By fast-tracking national pride projects such as the Budhigandaki Hydropower, roads network and the Naumure Multipurpose Project of Dang, using modern resource mapping and input-output analysis, Wagle can move beyond the uninspired methodologies of the past. Wagle’s success will depend on remaining focused on high-value targets that can finally deliver Nepal’s long-awaited developmental horizon.

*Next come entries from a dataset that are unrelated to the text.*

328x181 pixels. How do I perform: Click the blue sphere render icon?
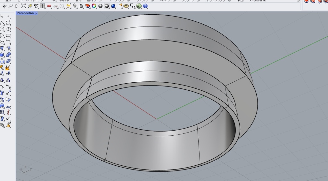point(113,6)
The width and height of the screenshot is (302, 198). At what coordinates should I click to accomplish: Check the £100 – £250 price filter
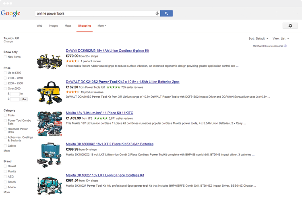point(6,78)
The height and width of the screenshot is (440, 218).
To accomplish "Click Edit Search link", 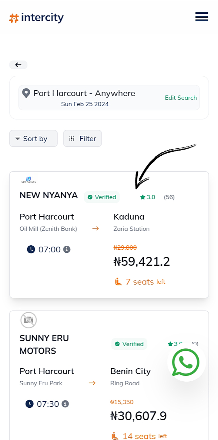I will tap(181, 98).
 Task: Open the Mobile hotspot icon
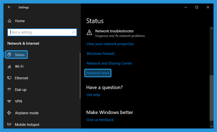coord(9,124)
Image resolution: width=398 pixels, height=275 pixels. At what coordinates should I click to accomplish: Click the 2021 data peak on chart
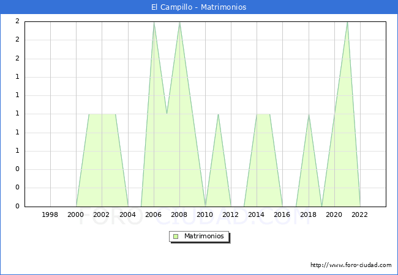click(x=347, y=23)
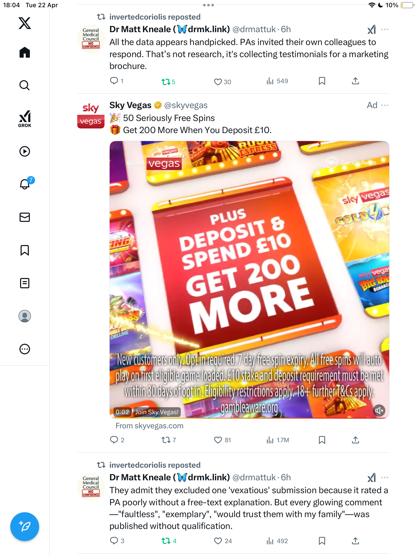Open the notifications bell
The width and height of the screenshot is (417, 556).
pos(25,184)
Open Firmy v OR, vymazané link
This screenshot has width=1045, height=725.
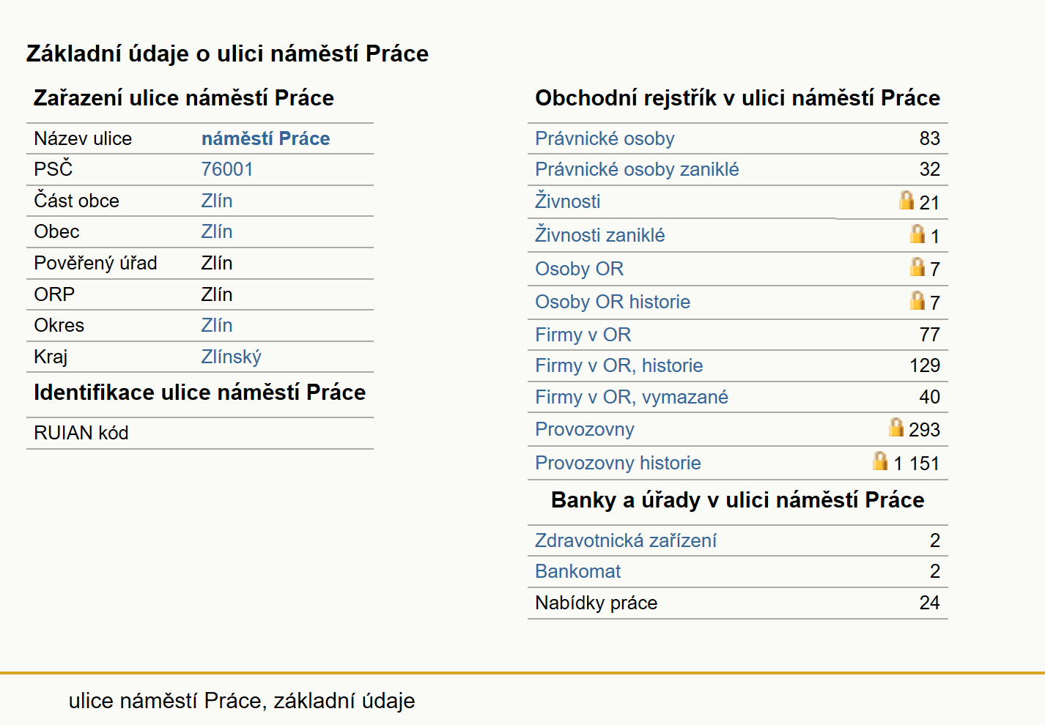(x=632, y=397)
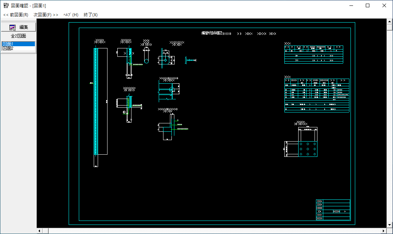Maximize the 図面確認 window
This screenshot has width=393, height=234.
[368, 5]
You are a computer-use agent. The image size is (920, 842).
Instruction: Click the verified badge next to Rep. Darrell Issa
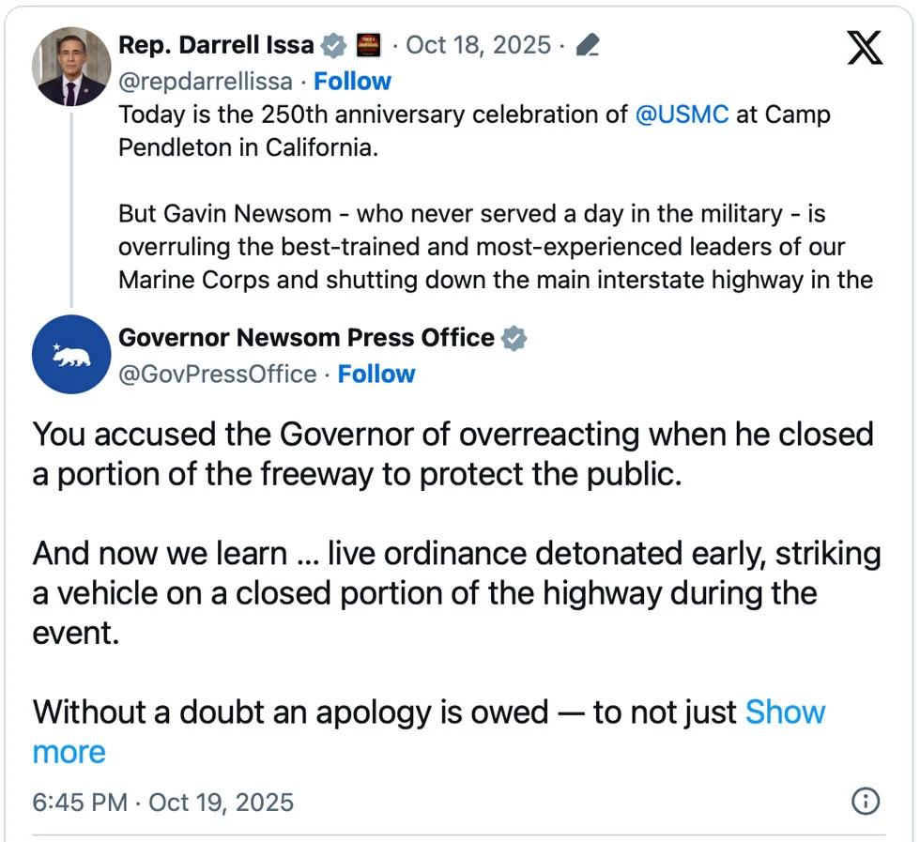pos(333,44)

Second Generation Economic Reform policy must be rooted in Nepal’s unique endowments, strategically aligning comparative advantages with the linking to the power of knowledge and technology. Integrated towns/cities that connect people and places, infrastructure that fosters dense networks of trade, commerce, and identification of high-impact sectors capable of immediate import substitution are essential. Central to this shift is an energy policy that pivots from exporting raw electricity to high-value domestic end use energy. By leveraging river basins for niche agriculture, tourism and prioritizing energy-intensive industries such as data centers, crypto-mining, manufacturing and processing hubs, Nepal can transition toward a climate-resilient economy. This transformation, however, depends entirely on efficient, transparent, and predictable governance within the government.

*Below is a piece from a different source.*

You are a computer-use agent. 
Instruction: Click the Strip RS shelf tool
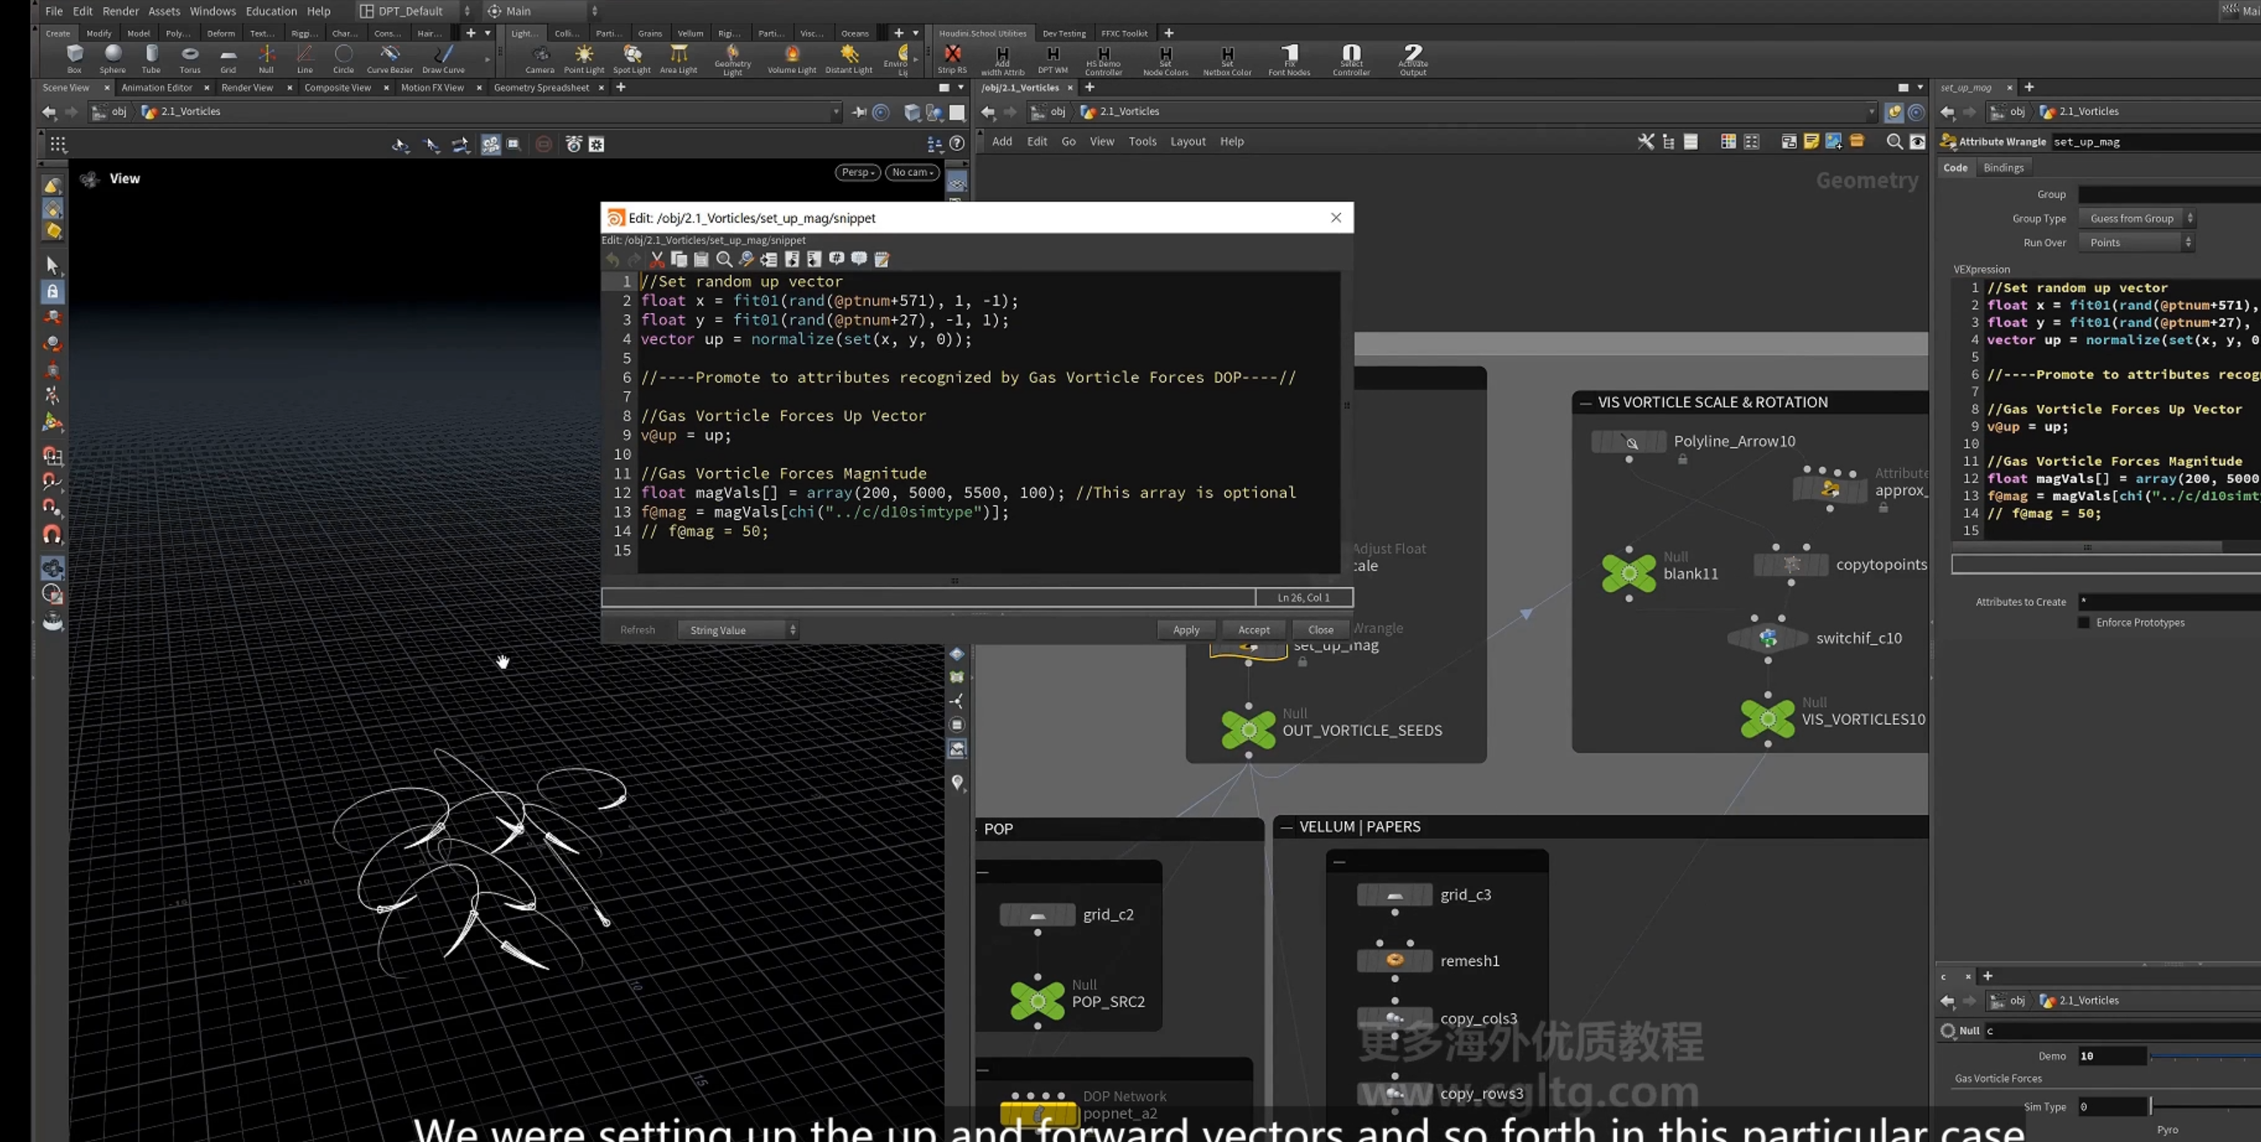point(951,59)
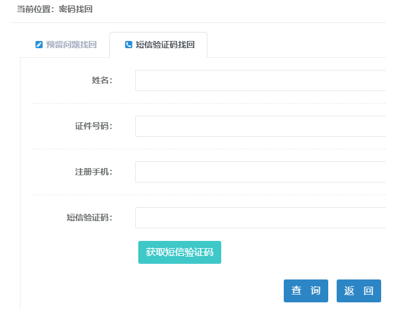Click the pencil icon on 预留问题找回 tab

click(39, 45)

Delivering on the RSP’s electoral manifesto requires ruthless commitment to overhauling public service delivery, ensuring safety nets and public goods and services are reliable. The public expects the RSP to remain untainted by corruption, and this demands rigorous internal orientation, continuous knowledge development, and a strategic distance from excessive foreign entanglement. Leaders must remain embedded within their constituencies, maintaining transparent communication with the people who granted them their mandate.
Test of execution
Ultimately, the success of Minister Wagle will not be measured by rhetoric but by the tangible expansion of the middle class and the clinical execution of national mega-projects. As a leading development economist, he must act as a hunter of structural economic reform rather than a passenger in a stalled bureaucratic carriage. To rely on narrative driven recommendations of the past (Report from the High Level Economic Advisory Committee) would be to squander this historic moment. The path to a $3,000 per capita income and a $100bn GDP requires ruthless commitment to data-driven policy, institutional integrity, effective governance and a social contract that finally delivers prosperity for every Nepali citizen. Nepal has waited decades for this alignment of intellectual vision and political authority.
The question now is whether Wagle can seize the moment, discipline the machinery of governance, and deliver the impactful change that the present demands. If Minister Wagle succeeds, this will not simply be a chapter in Nepal’s economic story; it will be the beginning of a new era.